The Canadian unicorn Cohere recently unveiled "Command A," the latest version of its flagship model. Specifically designed, like its predecessors, to meet enterprise needs, this LLM with 111 billion parameters combines performance and energy efficiency, competing with leading models such as GPT-4o and DeepSeek-V3.
One of the major advantages of Command A for businesses is its minimal hardware footprint. While most comparable models require up to 32 GPUs, Command A operates efficiently with only two A100 or H100 GPUs, resulting in significant cost and latency reduction as well as higher execution speed. Besides faster generation of the first token, it can generate up to 156 tokens/s, which is 1.75 times faster than GPT-4o and 2.4 times faster than DeepSeek-V3.
Performance of Command A
Cohere evaluated the performance of Command A against GPT-4o and DeepSeek-V3 on academic benchmarks: MMLU (general knowledge), MATH, IFEval (instruction following), intelligent agent tests (BFCL, Taubench), and coding benchmarks (MBPPPlus, SQL, RepoQA).
Its capabilities in instruction following, coding, especially in SQL, and on agent tasks outperform those of its competitors.
In human evaluation tests, Command A, which covers 23 major languages, outperformed its competitors in several languages, notably in dialectal Arabic, where it proved more coherent and accurate than GPT-4o and DeepSeek-V3. This ability to adapt to local contexts represents a strategic asset for companies operating internationally.
Optimized Capabilities for Businesses
Unlike its predecessor, which supported a context length of 128,000 tokens, Command A features a context length of 256 tokens, making it suitable for analyzing long
business documents. It integrates advanced functionalities such as retrieval-augmented generation (RAG) with verifiable citations and the use of secure agent tools.
It is particularly effective for:
Analyzing and extracting information from large financial reports;
Managing HR policies according to local specifics;
Verifying and interpreting complex legal regulations.
Thanks to smooth integration with North, Cohere's AI agent platform, Command A allows companies to develop custom AI solutions while maintaining a high level of security and compliance.
Availability and Pricing
Already available on the
Cohere platform, with upcoming support from major cloud providers, Command A is offered at a cost of $2.50 for 1 million input tokens and $10.00 for 1 million output tokens. It is also accessible for research purposes on
Hugging Face.
To better understand
What is a LLM and why is it important for businesses?

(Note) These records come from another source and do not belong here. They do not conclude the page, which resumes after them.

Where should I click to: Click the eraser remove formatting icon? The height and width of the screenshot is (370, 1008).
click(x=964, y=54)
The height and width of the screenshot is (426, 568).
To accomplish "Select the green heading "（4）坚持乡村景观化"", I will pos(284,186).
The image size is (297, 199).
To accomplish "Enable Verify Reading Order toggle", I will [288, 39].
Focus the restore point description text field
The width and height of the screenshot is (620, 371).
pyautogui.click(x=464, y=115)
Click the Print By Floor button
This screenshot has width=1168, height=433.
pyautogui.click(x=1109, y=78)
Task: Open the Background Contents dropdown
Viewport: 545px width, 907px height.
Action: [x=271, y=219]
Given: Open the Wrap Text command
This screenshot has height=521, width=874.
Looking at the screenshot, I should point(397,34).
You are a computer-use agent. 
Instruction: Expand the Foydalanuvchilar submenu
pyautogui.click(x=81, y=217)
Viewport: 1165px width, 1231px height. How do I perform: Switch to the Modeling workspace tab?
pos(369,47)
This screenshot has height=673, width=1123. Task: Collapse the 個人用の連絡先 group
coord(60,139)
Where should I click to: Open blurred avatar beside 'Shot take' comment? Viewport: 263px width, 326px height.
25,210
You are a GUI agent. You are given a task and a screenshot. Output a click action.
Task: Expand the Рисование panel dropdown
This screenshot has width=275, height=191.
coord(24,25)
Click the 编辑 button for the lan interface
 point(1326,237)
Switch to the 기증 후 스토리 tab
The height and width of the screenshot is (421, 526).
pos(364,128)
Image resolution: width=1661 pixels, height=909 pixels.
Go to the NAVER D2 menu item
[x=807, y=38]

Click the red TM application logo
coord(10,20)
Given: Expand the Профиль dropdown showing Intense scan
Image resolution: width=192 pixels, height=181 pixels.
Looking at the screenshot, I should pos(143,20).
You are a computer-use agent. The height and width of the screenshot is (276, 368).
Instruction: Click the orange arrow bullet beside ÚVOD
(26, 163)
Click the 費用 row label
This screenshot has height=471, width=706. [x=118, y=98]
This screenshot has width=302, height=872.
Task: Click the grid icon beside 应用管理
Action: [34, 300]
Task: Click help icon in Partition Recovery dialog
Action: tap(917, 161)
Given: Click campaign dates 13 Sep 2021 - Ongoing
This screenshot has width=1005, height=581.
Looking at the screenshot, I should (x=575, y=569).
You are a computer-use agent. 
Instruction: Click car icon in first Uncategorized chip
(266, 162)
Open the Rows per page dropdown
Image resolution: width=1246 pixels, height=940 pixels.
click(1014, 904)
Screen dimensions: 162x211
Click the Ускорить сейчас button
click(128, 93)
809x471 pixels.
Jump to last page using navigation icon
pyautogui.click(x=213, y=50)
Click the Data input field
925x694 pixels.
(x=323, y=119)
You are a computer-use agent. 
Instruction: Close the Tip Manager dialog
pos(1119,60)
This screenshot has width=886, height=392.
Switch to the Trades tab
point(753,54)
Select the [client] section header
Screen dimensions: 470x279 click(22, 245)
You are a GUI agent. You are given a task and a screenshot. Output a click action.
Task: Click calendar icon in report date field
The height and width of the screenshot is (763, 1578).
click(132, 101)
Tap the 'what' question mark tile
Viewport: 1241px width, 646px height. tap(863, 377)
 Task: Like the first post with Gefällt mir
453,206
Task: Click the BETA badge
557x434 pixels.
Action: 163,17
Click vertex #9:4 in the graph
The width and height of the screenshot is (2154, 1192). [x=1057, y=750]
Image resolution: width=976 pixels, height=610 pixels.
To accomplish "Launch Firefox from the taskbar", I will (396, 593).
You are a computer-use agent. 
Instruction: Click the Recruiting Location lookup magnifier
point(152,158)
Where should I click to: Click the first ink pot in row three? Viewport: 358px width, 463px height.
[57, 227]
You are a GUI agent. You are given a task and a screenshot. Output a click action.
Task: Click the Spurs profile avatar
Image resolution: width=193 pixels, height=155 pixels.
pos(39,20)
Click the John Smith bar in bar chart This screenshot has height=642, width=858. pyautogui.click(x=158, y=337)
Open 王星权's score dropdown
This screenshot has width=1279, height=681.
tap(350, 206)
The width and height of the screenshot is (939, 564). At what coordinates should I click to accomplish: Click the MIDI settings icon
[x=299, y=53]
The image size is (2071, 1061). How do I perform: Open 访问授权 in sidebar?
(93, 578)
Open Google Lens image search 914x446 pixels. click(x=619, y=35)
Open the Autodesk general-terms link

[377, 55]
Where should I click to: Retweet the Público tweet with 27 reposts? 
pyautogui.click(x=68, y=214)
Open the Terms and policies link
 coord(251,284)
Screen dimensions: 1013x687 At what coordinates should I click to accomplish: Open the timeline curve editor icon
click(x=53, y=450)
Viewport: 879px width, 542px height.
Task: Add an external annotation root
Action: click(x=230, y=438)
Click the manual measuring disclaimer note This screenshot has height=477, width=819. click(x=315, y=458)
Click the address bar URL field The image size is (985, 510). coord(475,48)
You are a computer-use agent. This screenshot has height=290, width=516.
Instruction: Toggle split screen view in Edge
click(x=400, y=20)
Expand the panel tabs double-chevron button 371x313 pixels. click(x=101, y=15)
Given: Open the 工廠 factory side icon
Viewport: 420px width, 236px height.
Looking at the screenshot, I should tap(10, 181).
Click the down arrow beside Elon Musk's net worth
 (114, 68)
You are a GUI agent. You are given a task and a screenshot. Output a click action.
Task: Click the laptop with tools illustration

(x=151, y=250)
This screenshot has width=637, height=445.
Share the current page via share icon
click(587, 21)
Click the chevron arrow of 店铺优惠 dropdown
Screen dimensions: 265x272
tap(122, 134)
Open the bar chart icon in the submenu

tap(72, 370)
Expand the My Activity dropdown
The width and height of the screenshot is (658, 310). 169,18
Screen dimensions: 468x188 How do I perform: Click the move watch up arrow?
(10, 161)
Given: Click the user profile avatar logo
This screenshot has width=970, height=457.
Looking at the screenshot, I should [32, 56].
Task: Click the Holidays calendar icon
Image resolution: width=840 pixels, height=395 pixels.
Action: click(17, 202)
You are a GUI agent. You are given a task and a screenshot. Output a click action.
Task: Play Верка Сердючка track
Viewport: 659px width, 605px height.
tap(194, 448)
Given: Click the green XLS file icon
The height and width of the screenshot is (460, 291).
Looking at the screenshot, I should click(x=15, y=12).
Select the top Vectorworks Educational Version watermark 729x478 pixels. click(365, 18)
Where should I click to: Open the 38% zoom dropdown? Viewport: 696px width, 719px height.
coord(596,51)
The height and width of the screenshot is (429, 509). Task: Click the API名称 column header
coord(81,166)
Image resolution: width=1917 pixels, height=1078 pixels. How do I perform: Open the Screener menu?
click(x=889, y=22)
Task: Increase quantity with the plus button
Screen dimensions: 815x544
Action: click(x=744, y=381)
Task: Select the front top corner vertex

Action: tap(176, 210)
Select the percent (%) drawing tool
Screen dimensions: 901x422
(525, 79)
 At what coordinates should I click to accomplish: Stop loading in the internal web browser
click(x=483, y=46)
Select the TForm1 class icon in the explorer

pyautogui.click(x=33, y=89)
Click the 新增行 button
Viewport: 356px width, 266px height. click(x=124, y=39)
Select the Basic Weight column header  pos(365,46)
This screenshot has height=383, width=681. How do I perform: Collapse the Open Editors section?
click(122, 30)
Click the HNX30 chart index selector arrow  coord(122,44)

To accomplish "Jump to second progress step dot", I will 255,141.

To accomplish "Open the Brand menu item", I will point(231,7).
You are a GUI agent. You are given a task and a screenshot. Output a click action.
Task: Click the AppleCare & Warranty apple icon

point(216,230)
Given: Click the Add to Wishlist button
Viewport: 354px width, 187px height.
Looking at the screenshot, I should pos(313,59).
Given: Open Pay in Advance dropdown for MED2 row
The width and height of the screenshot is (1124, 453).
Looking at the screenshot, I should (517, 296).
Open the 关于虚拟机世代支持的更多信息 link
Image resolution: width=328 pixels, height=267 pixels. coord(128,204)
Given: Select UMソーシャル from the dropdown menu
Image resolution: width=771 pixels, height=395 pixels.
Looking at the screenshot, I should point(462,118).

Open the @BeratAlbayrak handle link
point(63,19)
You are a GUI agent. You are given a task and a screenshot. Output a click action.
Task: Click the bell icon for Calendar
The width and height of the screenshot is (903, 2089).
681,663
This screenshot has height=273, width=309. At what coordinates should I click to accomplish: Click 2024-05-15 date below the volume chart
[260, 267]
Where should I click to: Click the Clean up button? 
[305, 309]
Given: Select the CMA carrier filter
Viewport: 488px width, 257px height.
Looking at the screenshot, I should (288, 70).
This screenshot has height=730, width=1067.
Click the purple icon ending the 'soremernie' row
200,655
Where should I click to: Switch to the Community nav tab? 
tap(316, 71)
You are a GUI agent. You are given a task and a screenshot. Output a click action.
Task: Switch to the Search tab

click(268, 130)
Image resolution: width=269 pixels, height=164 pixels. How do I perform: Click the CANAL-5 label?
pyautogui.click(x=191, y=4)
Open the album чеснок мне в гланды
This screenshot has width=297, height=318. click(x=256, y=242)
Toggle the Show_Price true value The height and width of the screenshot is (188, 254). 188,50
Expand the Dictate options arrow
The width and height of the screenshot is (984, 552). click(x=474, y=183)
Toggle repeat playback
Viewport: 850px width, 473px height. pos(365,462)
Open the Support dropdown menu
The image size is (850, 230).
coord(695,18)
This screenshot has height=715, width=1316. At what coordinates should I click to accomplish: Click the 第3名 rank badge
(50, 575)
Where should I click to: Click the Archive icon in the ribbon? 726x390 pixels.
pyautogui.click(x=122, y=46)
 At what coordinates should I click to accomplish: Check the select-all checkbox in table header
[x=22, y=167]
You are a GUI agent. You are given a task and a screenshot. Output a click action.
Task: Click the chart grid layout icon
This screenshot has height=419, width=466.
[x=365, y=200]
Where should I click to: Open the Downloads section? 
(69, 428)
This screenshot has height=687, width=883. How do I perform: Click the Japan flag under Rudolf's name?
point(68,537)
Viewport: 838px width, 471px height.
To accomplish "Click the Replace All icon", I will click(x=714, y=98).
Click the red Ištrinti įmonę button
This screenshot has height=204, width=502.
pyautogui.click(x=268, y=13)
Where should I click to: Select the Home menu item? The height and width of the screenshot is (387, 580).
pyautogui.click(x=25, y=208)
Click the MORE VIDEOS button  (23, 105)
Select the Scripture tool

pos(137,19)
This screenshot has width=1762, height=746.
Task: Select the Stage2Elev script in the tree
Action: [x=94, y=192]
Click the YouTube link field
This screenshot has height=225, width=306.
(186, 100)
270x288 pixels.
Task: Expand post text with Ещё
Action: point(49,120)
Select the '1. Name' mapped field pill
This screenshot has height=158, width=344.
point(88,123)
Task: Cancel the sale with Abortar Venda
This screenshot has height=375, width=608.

A LLM (Large Language Model) is an artificial intelligence model that uses vast amounts of data to understand, generate, and manipulate natural language. For businesses, this can transform operations by streamlining customer service, analyzing complex data, and improving communication and decision-making.
How does Retrieval-Augmented Generation (RAG) enhance the capabilities of an LLM like Command A?
RAG, or Retrieval-Augmented Generation, allows an LLM to enrich its responses with current and relevant external data. This is done by consulting external databases or documents, verifying the information provided, and increasing the accuracy and relevance of the generated outputs.